As illustrated in FIG. 2, the inlet end of the first cylinder 10, on the left as seen in FIG. 2, differs from the inlet end of cylinders 12, 14. The extend-load holding valve 16 of the first cylinder 10 is physically located at the inlet end. This allows the hydraulic fluid to be introduced directly to the cylinder and eliminates the necessity of running a supply hose from the pressure source to the flange 82 along the length of the cylinder. It also eliminates the need for connecting tubes 53, 54. Moreover, in a preferred embodiment, extension fluid is routed through an anti-cavitation device 168 which is located at the inlet end of the first cylinder.
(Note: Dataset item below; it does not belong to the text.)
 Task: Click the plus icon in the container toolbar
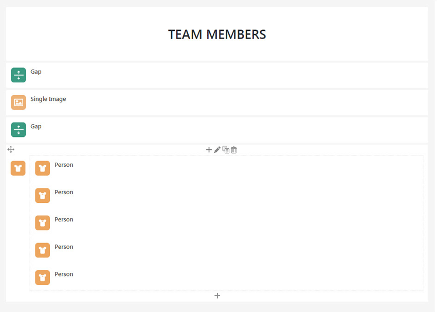(209, 150)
However, for inventory management or other reasons, the anti-cavitation device could be physically separate from the first cylinder and the first cylinder could be identical to the others in the sequence, with any unused ports being plugged.

As seen in FIG. 2, the last cylinder 14 in the sequence the extend pressure outlet port 158 is plugged. An alternative embodiment of the tang 120, as shown in FIG. 5, provides a direct connection between the flow-through passage 28 and the retract-load holding valve 18 on the last cylinder in the sequence, thereby eliminating the need for hose 52.
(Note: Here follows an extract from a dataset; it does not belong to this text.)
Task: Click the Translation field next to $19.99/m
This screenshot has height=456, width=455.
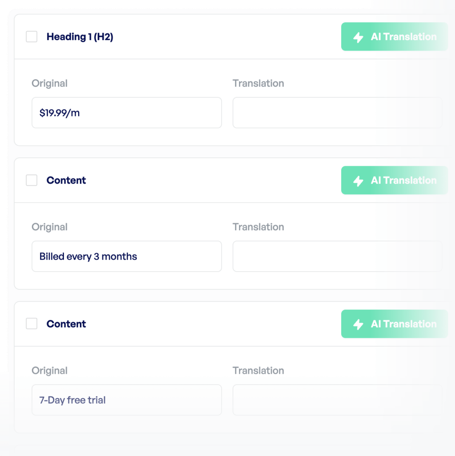Action: point(337,112)
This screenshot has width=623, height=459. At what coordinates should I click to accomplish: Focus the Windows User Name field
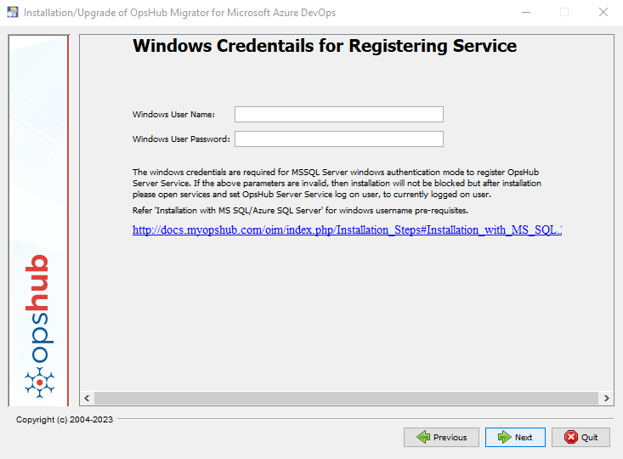click(x=338, y=114)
As presently perceived, the tang 120 of one cylinder is physically mounted to the same structural element of the telescoping unit as the flange 82 of the next cylinder in the sequence. In this manner, the second cylinder 12 extends and retracts as a unit with the tang 120 of the first cylinder 10, yet allows for a minimum length when the unit is retracted. On the other hand, if the cylinders were to be connected tang to inlet end, a greater maximum extension would be possible, but the retracted length of the telescoping unit would be commensurately longer. Obviously, other physical layouts are possible.
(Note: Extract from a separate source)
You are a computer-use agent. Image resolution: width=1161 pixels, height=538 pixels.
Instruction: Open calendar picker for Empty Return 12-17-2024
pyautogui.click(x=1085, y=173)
As extension pressure 11 is applied to the first cylinder 10 and the piston 24 extends, extension fluid travels out of the extend pressure outlet port 158, through hose 40, to the extend pressure inlet port 148 of cylinder 12. From the inlet port 148, the extension fluid travels through connecting tube 53 to the extension chamber in cylinder 12. Travelling through passages as previously described, the extend fluid exits the extension pressure outlet port 158 of cylinder 12, passes through hose 42, to the extension pressure inlet port 148 on cylinder 14, and then through connecting tube 53 to the inlet side of cylinder 14.

When retraction pressure is applied, it travels through the flow-through passage of cylinder 10 to the flow-through outlet port 154, through hose 44 to the flow-through inlet port 160 on cylinder 12, and then through connecting tube 54 to the inlet end of cylinder 12. After flowing through the flow-through passages of cylinder 12, the fluid exits the flow-through outlet port 154 of cylinder 12, to pass through hose 46 to the flow-through inlet port 160 and connecting tube 54 of cylinder 4.

After flowing through cylinder 14, the fluid exits the flow-through outlet port 154 of cylinder 14, through hose 52 to the retract pressure inlet port 150 of cylinder 14. It then flows through the retract passage 30 to the retraction chamber 86, causing the piston to retract in the cylinder 14.

In a preferred embodiment, as shown in FIG. 5, the fluid flows directly from the flow-through passage 28 through the internal channel 162 to the retract-load holding valve 18. The fluid flows through the retract-load holding valve 18 to the retract passage 30 and then to the retraction chamber 86.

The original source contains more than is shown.